Material to process Start Marker

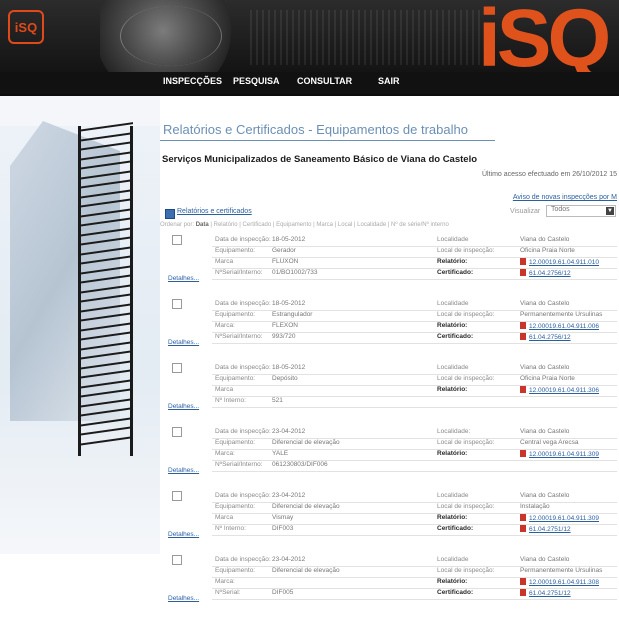 The image size is (619, 617). I want to click on document-link-text: 12.00019.61.04.911.308, so click(564, 582).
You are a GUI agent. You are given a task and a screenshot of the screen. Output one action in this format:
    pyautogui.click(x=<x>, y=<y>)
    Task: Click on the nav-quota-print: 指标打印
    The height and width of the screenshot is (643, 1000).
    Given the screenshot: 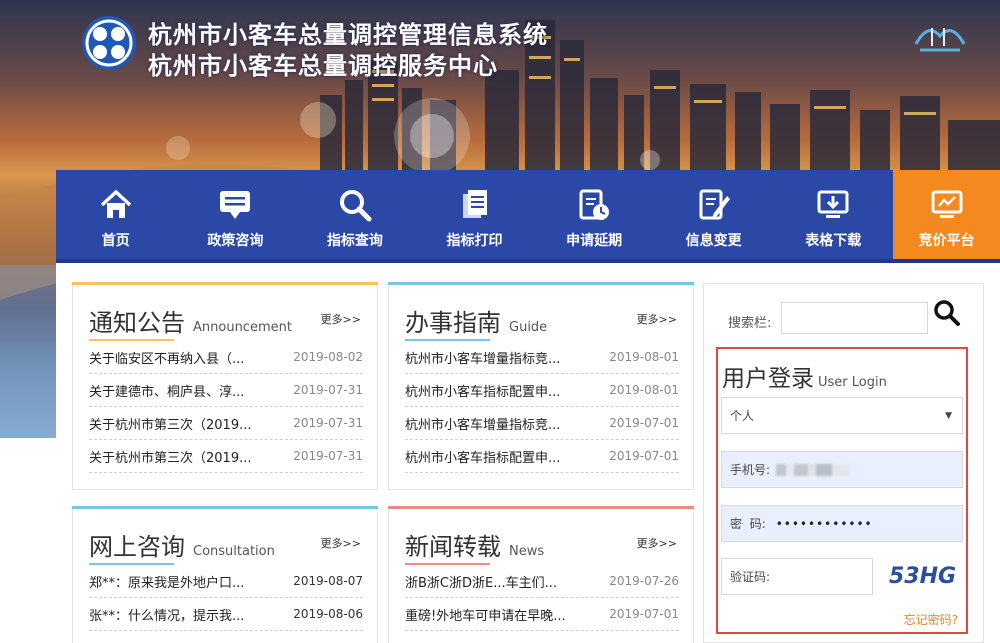 What is the action you would take?
    pyautogui.click(x=475, y=214)
    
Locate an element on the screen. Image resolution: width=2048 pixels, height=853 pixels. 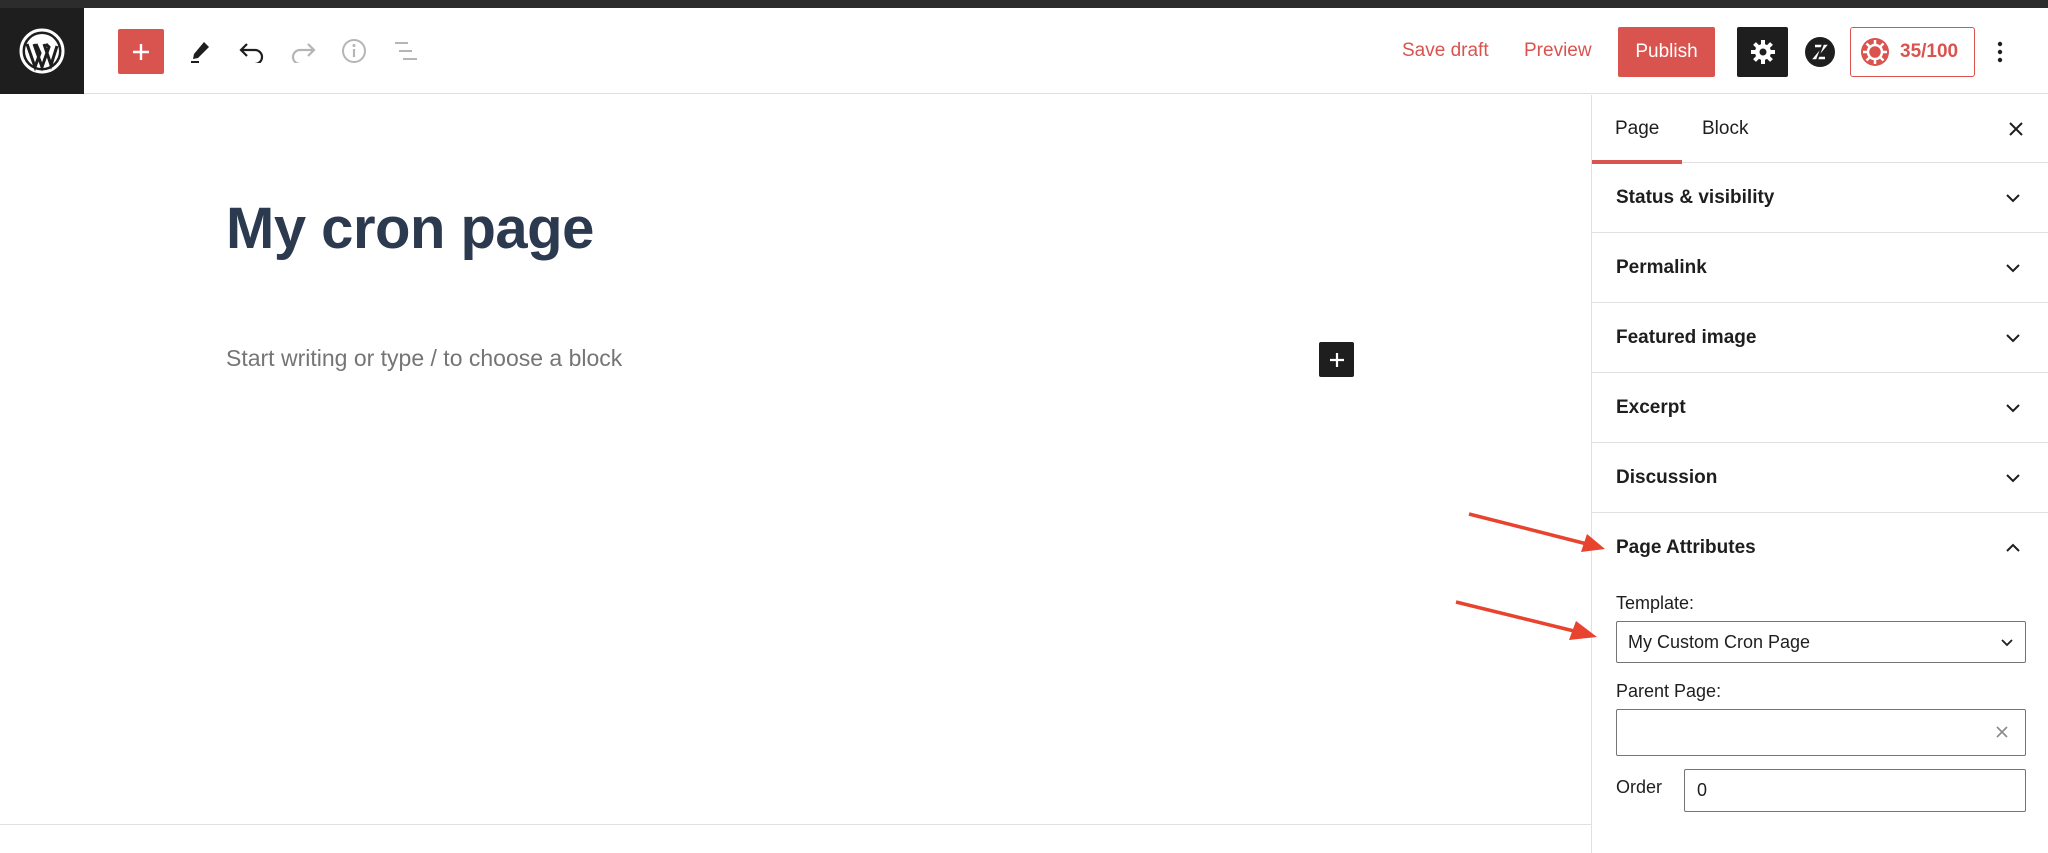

Material to process End Marker

*Task brief*. Could you turn the lines of the material above, from the line with "You are a GUI" to the line with "The height and", into a numbered list with any blank lines dropped?

*Result*.
1. You are a GUI agent. You are given a task and a screenshot of the screen. Output one action in this format:
2.     pyautogui.click(x=<x>, y=<y>)
3.     Task: Click on the nav-quota-print: 指标打印
4.     The height and width of the screenshot is (643, 1000).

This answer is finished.